Ensuite, raconte Arnaud Genon, « [je] décidai de compulser, avec Effie, ma fille de huit ans, de vieilles photographies représentant, à différents âges de sa vie, ma mère (sa grand-mère qu’elle n’a jamais connue) disparue en 1989 », dans le but de prolonger la réflexion sur « le rapport que j’entretenais à ces souvenirs » et à ces images : « sont-elles des souvenirs ou les indices de l’oubli ? » D’emblée, l’auteur souhaite établir une continuité entre les générations, entre la petite fille et sa grand-mère inconnue. Mais en fait, avoue-t-il, « je suis devant un puzzle où manquent quasiment toutes les pièces ». Alors il commence à rechercher des indices, des traces, à enquêter à partir des éléments d’identification parfois notés au dos des photos, parfois aussi mystérieux que les images elles-mêmes. Ainsi, peu à peu, « une narration s’élabore ». Il s’agit de tenter de faire parler les aïeux « à travers – et par-delà – les images qui les enferment », de déceler par exemple le regard de l’arrière-grand-mère qui renvoie au regard d’Arnaud Genon lui-même sur une photo de son adolescence.

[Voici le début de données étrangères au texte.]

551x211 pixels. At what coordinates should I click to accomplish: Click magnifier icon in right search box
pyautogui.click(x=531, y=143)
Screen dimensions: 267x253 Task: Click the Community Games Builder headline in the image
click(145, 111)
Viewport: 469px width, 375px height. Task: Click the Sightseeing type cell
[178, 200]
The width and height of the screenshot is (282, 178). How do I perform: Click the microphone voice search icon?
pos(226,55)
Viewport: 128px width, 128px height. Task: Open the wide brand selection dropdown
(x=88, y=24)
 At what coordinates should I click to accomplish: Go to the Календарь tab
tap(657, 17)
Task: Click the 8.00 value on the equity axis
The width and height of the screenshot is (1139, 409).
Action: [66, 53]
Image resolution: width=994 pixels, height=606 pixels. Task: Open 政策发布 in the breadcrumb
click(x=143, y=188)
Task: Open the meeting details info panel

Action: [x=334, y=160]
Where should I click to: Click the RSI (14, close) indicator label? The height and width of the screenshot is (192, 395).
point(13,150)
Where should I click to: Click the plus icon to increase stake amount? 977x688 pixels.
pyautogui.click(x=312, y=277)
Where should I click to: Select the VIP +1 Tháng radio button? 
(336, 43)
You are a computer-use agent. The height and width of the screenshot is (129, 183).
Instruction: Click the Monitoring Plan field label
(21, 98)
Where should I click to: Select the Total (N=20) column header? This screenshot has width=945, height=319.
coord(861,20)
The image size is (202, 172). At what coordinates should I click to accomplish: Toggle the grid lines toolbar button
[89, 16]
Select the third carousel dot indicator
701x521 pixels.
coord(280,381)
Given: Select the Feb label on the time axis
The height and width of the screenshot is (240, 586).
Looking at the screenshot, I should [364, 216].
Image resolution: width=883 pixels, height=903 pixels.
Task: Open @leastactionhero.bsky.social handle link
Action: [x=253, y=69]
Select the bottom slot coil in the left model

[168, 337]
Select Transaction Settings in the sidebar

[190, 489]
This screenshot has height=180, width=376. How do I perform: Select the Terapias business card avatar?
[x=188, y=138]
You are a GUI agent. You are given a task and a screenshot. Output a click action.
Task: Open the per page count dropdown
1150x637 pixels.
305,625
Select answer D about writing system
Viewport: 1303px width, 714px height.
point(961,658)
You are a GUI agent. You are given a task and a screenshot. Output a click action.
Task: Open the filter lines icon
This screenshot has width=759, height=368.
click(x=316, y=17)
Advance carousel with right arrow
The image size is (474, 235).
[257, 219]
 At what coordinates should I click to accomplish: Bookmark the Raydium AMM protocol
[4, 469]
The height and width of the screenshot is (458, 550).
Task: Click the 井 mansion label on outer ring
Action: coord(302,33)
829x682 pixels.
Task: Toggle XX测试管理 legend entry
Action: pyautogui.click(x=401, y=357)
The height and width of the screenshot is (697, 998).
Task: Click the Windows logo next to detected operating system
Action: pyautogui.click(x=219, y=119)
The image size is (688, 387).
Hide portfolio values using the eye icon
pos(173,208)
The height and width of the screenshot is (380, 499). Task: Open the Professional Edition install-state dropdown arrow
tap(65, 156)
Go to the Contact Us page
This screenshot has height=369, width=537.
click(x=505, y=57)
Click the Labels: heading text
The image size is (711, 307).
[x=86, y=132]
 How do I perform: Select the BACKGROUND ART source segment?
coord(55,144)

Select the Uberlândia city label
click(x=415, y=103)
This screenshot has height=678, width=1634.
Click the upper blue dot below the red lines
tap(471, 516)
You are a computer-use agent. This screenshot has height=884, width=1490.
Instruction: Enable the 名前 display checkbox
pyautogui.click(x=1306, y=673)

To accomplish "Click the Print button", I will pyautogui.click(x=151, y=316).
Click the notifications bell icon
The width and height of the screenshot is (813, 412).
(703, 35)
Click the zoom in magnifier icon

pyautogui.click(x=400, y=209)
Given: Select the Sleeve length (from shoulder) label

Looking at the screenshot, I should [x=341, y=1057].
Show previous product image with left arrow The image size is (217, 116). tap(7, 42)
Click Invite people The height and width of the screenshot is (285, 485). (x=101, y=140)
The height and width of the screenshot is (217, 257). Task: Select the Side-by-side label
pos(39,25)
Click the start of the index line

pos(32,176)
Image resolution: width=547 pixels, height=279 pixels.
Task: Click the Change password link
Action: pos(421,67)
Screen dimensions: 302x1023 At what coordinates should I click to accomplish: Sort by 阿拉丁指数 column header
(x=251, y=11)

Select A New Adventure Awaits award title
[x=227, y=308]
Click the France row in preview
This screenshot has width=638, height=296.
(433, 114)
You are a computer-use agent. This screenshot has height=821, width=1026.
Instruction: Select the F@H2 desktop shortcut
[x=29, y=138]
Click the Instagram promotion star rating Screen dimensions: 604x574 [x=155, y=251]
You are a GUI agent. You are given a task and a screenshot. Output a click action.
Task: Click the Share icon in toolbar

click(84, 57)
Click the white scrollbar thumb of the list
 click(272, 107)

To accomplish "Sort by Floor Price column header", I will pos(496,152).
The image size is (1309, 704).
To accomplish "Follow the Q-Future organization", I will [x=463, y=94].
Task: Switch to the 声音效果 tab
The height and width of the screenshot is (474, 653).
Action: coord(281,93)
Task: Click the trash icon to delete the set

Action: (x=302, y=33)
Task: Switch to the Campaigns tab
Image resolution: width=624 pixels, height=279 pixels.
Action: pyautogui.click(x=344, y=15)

Bien souvent, l’entreprise s’avère impossible. « Le champ des possibles est si grand qu’il m’échappe », constate l’auteur. « Les images du passé nous murmurent à l’oreille des secrets inaudibles ». Inaudibles ou cryptés, en tout cas indéchiffrables… Quelle peut être la vérité des images ? Souvent, pour les plus anciennes, on devine la pose, on imagine la scénarisation : « c’est la vérité du mensonge en cours de fabrication ».

« Pourquoi les photos ? » Arnaud Genon évoque « l’hypothèse de Guy de Maupassant », à partir d’une phrase relevée dans la nouvelle La Chevelure : la capture du temps perdu (on photographie pour « voler du temps au temps »), ou bien celle de Georges Perros : sauver quelque chose qui est menacé. Ou encore cette variation proustienne : « un pèlerinage dont la géographie est avant tout une temporalité ». Il se réfère également au livre de Hervé Guibert, L’Image fantôme, pour évoquer ces photos ratées qui « révèlent les failles, les accidents et les abandons ».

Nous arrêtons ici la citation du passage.